Phase I-B : Régime de Zone Restreinte et Acquisition par des Étrangers (Jours 1 à 5, en parallèle avec la Phase I)
Toute opération dans laquelle l’acquéreur est une personne physique ou morale étrangère requiert une analyse spécifique et préalable à la conclusion, étant donné que la Riviera Maya se situe entièrement dans la zone restreinte constitutionnelle. Cette analyse n’est pas facultative et ne peut être reportée à des étapes ultérieures de la négociation.
- Vérification que l’immeuble est situé dans la bande de 100 kilomètres le long des frontières ou 50 kilomètres à partir de la ligne côtière, conformément à l’article 27, fraction I, de la Constitution Politique des États-Unis Mexicains, qui interdit aux étrangers l’acquisition directe du domaine de terres dans cette zone.
- Détermination de la structure d’acquisition applicable : pour les personnes physiques et morales étrangères, la voie ordinaire est le fidéicommis bancaire avec une institution fiduciaire mexicaine autorisée, conformément à l’article 10-A de la Loi sur l’Investissement Étranger (LIE).
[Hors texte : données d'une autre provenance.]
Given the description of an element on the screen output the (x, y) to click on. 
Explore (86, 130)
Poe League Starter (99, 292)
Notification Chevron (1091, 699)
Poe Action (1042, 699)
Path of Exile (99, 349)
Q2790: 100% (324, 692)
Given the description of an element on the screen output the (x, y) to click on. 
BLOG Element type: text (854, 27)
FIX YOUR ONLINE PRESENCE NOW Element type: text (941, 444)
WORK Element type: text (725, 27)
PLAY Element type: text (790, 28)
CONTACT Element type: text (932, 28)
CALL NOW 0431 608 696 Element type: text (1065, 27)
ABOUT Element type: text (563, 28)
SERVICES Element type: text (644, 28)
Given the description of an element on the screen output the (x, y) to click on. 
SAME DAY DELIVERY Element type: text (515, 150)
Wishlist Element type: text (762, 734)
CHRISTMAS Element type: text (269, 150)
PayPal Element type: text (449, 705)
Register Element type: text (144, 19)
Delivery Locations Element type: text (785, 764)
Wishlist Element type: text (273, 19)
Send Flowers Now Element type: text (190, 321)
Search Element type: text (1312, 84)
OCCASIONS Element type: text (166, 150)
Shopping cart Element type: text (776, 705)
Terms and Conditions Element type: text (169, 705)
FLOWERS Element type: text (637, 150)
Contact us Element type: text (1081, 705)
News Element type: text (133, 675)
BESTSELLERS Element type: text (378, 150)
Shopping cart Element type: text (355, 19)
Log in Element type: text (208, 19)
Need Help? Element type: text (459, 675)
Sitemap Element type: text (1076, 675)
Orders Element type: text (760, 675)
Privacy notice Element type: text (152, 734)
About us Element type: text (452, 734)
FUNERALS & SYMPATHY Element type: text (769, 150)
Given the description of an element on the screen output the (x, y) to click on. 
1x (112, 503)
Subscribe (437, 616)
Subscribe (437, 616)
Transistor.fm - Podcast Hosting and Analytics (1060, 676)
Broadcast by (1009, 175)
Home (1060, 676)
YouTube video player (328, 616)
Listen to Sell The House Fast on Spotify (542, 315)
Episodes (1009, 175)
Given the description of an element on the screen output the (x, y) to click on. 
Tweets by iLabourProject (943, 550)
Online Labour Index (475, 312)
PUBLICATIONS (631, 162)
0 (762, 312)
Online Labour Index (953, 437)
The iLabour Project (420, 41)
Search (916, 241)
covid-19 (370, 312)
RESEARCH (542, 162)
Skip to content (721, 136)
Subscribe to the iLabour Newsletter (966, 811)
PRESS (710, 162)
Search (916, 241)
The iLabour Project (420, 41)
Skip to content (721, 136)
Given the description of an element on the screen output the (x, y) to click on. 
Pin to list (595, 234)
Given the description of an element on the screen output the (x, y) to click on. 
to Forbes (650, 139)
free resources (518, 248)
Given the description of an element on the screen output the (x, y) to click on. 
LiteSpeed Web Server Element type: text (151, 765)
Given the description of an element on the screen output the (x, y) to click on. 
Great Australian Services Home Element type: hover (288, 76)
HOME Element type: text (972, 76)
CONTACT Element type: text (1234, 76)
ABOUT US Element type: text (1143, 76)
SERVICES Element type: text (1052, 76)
Le fidéicommis confère au fidéicommissaire étranger les droits d’usage, de jouissance et d’exploitation de l’immeuble, sans lui transférer le domaine direct.
- Vérification de l’autorisation du Secrétariat des Affaires Étrangères (SRE) requise conformément à l’article 11 de la LIE pour la constitution du fidéicommis sur les immeubles en zone restreinte : l’autorisation doit être obtenue avant la signature de l’instrument définitif et son absence invalide l’opération.
- Dans le cas de personnes morales mexicaines ayant une participation étrangère majoritaire qui prétendent acquérir des immeubles en zone restreinte, vérification que cette acquisition est conforme aux hypothèses de l’article 10-A de la LIE et, le cas échéant, aux dispositions relatives aux activités soumises à un régime particulier en matière d’investissement étranger.
- Examen du contrat de fidéicommis pour confirmer que la banque fiduciaire est dûment autorisée par la Commission Nationale Bancaire et des Valeurs (CNBV), que la durée du fidéicommis ne dépasse pas la limite légale applicable, et que les pouvoirs du fidéicommissaire sur le bien sont définis avec une précision suffisante pour les besoins de l’opération.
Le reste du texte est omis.